Fragmento del texto =
━━━━

4.
La guerra es la paz
La consigna
del partido en el 1984 de Orwell es la guerra es la paz: un lema acorde con el
Ministerio de la Paz, que sustituye al Ministerio de la Guerra o el Ministerio
de la Verdad, donde el protagonista del libro se encarga de escribir la
historia:
Oceanía
estaba en guerra con Asia Oriental; Oceanía había estado siempre en guerra con
Asia Oriental. Una gran parte de la literatura política de aquellos cinco años
quedaba anticuada, absolutamente inservible. Documentos e informes de todas
clases, periódicos, libros, folletos de propaganda, películas, bandas sonaras,
fotografías... todo ellos tenía que ser rectificado a la velocidad del rayo
(Orwell, 1995: 182).
Los
paralelismos de lo descrito en el libro con la época actual son más que
evidentes. Basta comprobar cómo el Islam dejó de ser un aliado de Estados
Unidos en su batalla contra el comunismo para convertirse en el
"enemigo" número uno de la sociedad occidental. Cosas similares
podemos decir de China, la antigua Unión Soviética o diversos países de
Centroamérica.
Evidentemente
aquí se trata de una cuestión de política internacional, pero no podemos
abstraernos de las asombrosas similitudes que hay entre el 1984 de Orwell y los
primeros años del siglo XXI, donde la guerra contra el terrorismo sirve como
excusa para limitar las libertades de la población en aras de la seguridad
global, al igual que en la novela de Orwell, donde la permanente guerra –aunque
con enemigos alternos– justifica el totalitarismo del Gran Hermano. La similitud
es tal que se descubre además que el lenguaje es utilizado tanto en el Ingsoc
como en la sociedad actual para hacer creer a la ciudadanía que la guerra
asegurará la libertad, la seguridad y la democracia. Que estas afirmaciones las
haga un gobierno o un partido político es comprensible, pero no que se realicen
por los medios, siempre y cuando éstos fueran objetivos y neutrales. El
problema lo encontramos tan pronto como descubrimos el seguidismo que se hace
de la doctrina oficial y su lenguaje. Y es que la terminología que utilizan los
gobiernos para definir determinados hechos o ideas se traslada miméticamente a
los medios de comunicación, que con escaso pudor optan por repetir esos
términos. Conocemos además, que el léxico utilizado para informar sobre un
hecho tiene un valor esencial (Van Dijk 1995: 25). Tampoco hacen faltan muchos
estudios para comprender que una idea, un acto o una persona puede ser
calificada de muchas formas, atendiendo a los numerosos sinónimos de los que
dispone cualquier lengua y, en nuestro caso, el idioma español.

━━━━

Información proporcionada =
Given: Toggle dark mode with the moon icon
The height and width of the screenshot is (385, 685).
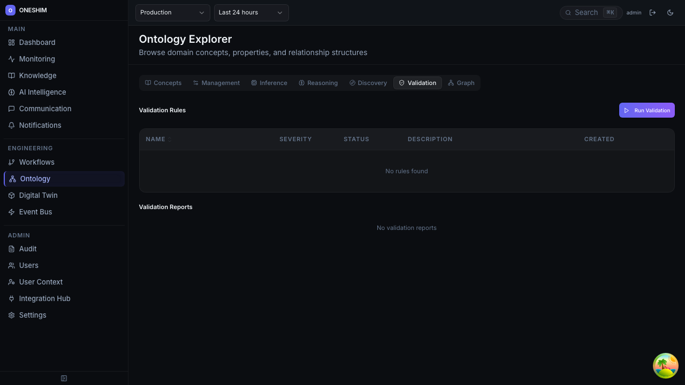Looking at the screenshot, I should coord(670,12).
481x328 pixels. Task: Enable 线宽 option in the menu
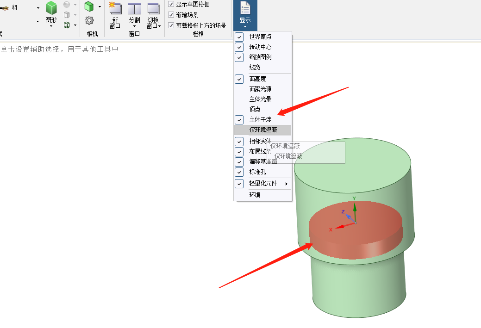tap(255, 67)
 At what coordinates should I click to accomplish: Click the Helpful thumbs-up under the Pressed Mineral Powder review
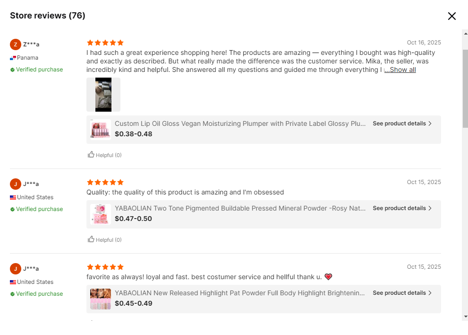[x=91, y=239]
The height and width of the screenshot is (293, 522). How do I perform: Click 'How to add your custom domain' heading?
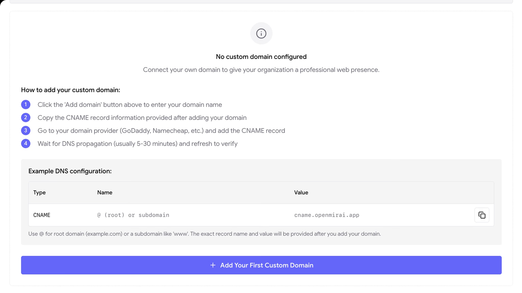click(x=70, y=90)
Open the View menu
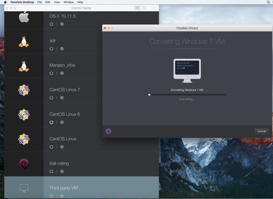Viewport: 273px width, 199px height. (57, 2)
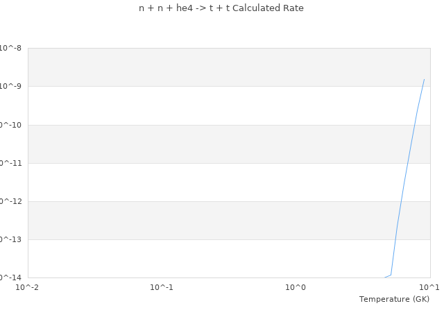
Task: Click the gray band between 10^-12 and 10^-13
Action: 208,221

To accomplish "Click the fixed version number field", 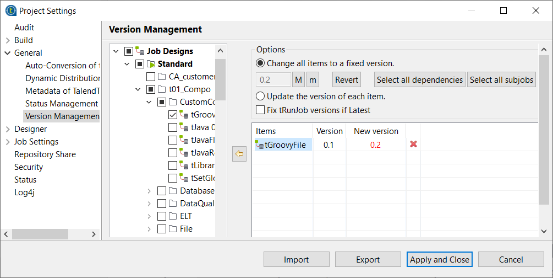I will click(273, 80).
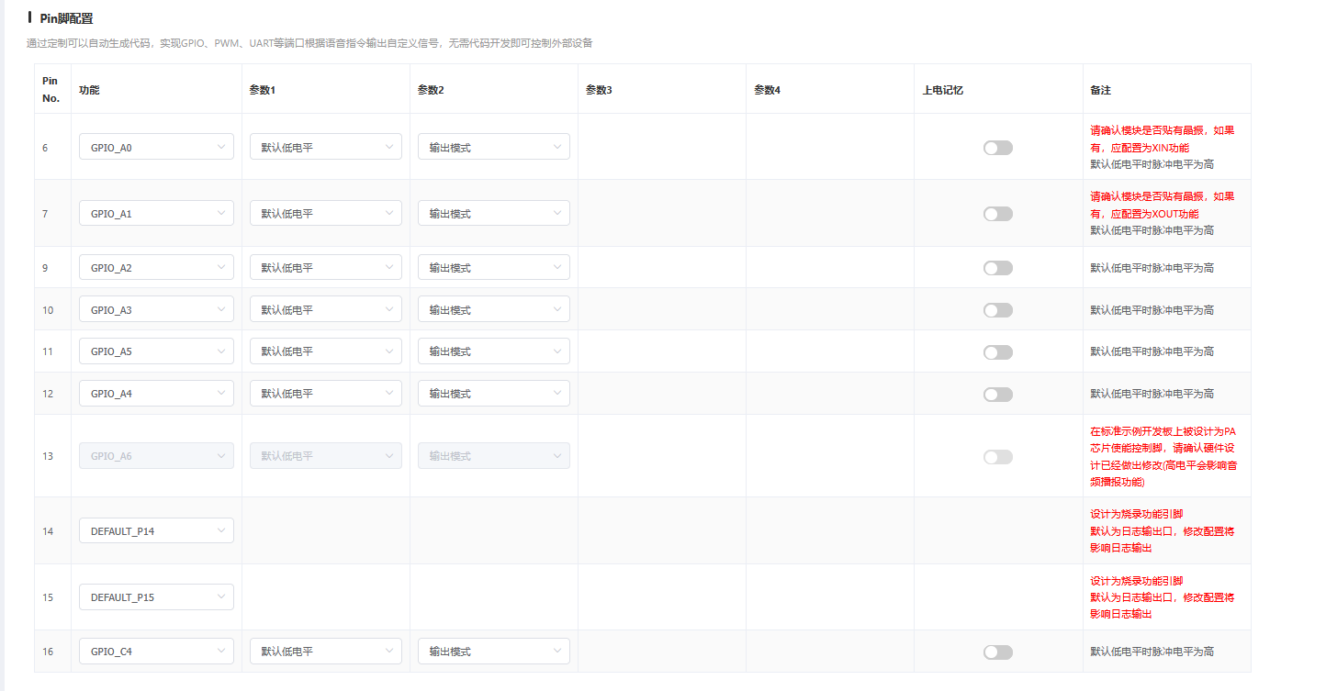Toggle power-on memory switch for Pin 16
The image size is (1326, 691).
pyautogui.click(x=997, y=652)
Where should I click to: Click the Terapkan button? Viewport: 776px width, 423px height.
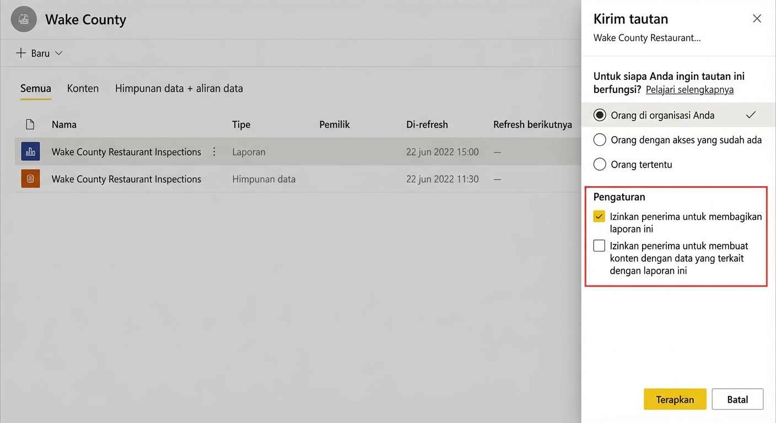click(675, 399)
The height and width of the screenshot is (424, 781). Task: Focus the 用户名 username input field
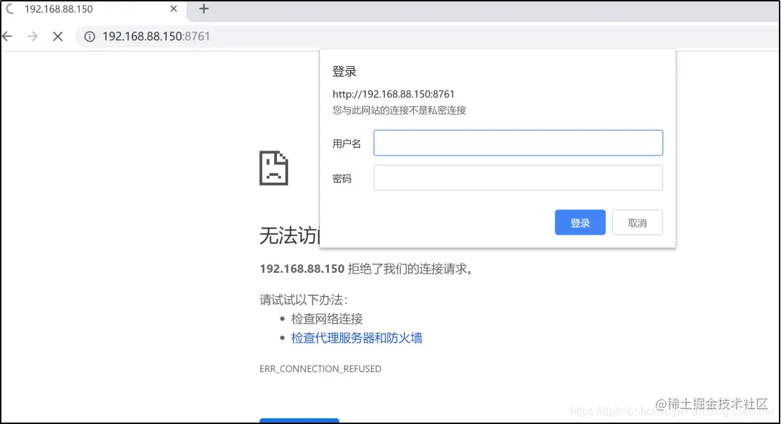click(518, 142)
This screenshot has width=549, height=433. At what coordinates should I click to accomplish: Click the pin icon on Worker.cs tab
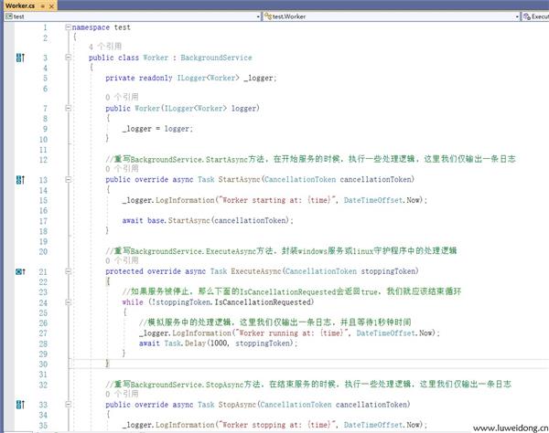coord(42,5)
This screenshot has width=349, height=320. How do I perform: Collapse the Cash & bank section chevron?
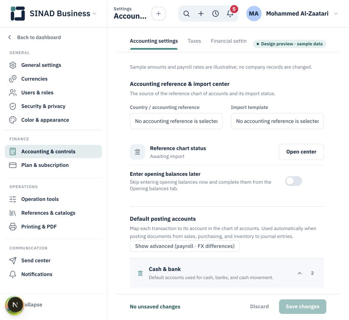(x=300, y=273)
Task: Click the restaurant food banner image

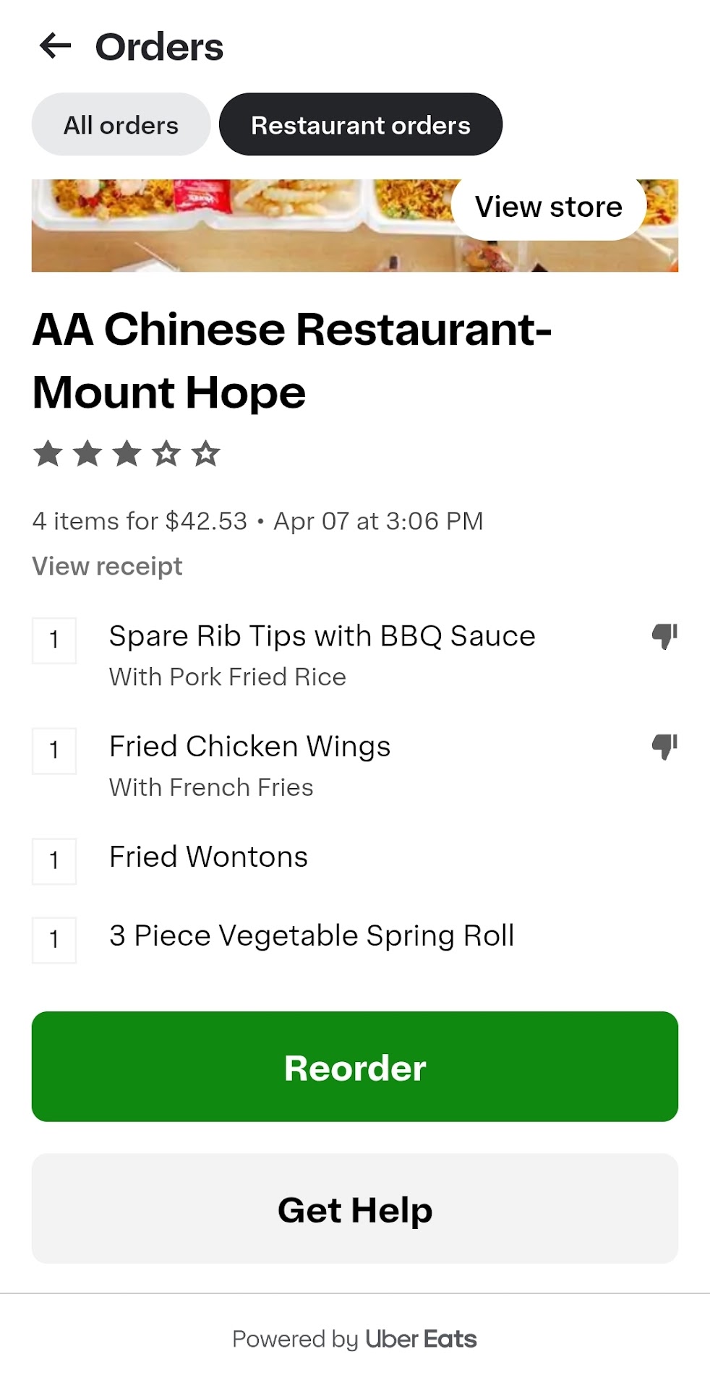Action: (x=239, y=226)
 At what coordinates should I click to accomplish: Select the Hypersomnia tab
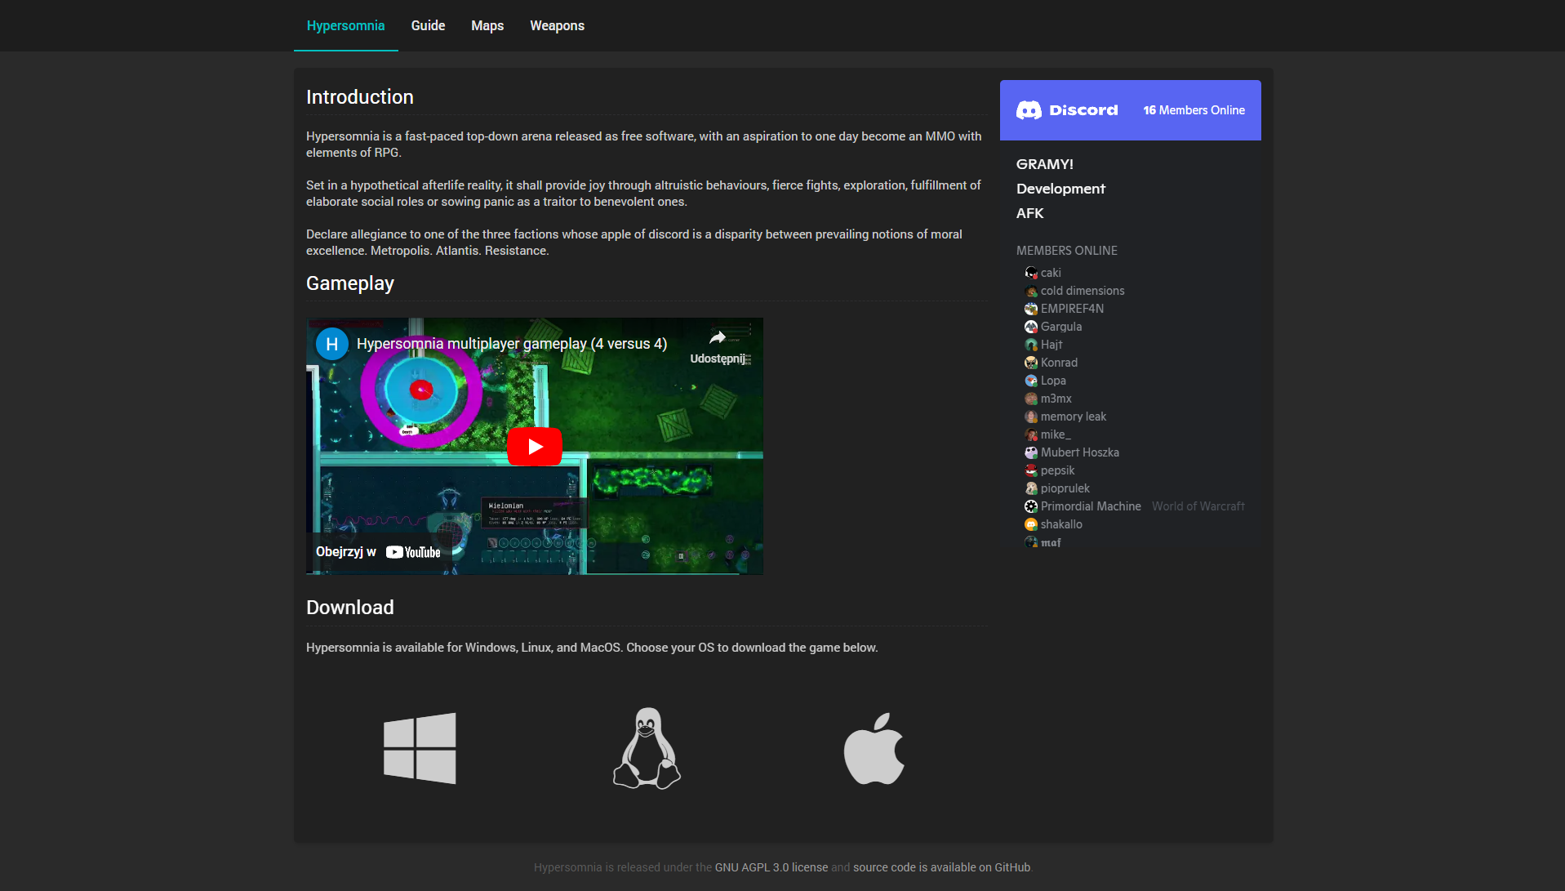[345, 25]
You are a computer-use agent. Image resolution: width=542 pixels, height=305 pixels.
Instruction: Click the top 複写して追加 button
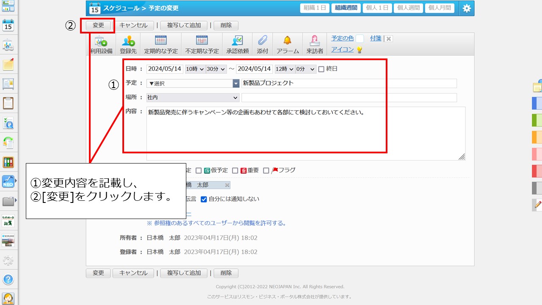pyautogui.click(x=183, y=25)
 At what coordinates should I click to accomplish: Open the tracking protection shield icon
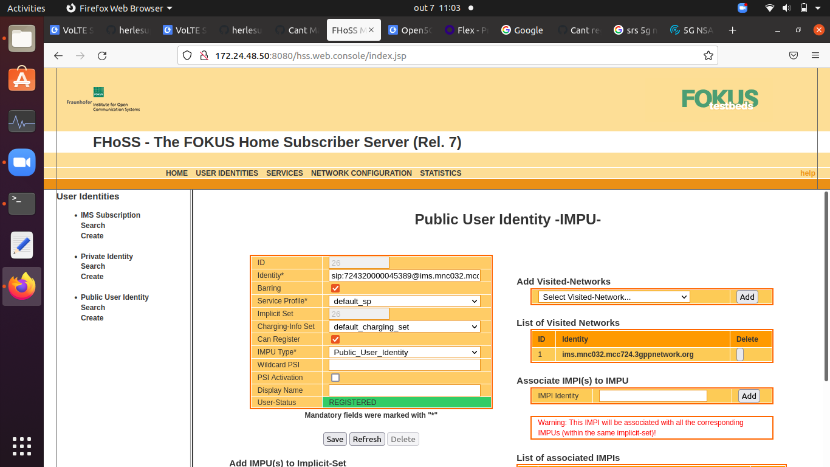click(x=187, y=55)
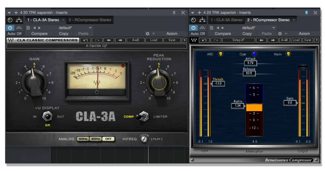Screen dimensions: 325x171
Task: Open the routing icon in CLA-3A window
Action: pyautogui.click(x=19, y=20)
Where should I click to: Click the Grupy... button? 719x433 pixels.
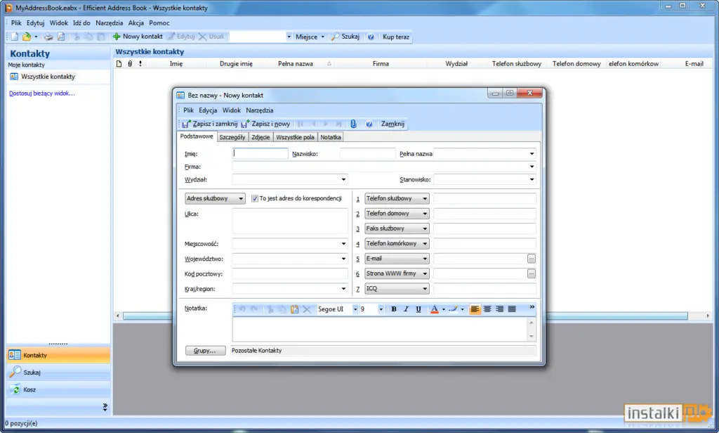point(205,350)
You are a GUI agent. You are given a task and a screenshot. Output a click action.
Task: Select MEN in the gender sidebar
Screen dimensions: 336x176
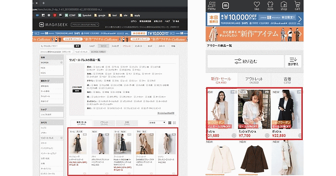pyautogui.click(x=43, y=68)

━━━━

Objetivos =
• A. Según el fragmento del texto, ¿cuál es la consigna del partido en el 1984 de Orwell?
• B. Traduzca al inglés esta oración del fragmento del texto: «Basta comprobar cómo el Islam dejó de ser un aliado de Estados Unidos en su batalla contra el comunismo para convertirse en el "enemigo" número uno de la sociedad occidental.»
Las líneas no intervienen en absoluto en lo que aquí se solicita.

Resultados por tarea =
• A. La guerra es la paz.

• B. It is enough to observe how Islam ceased to be an ally of the United States in its battle against communism and became the number one "enemy" of Western society.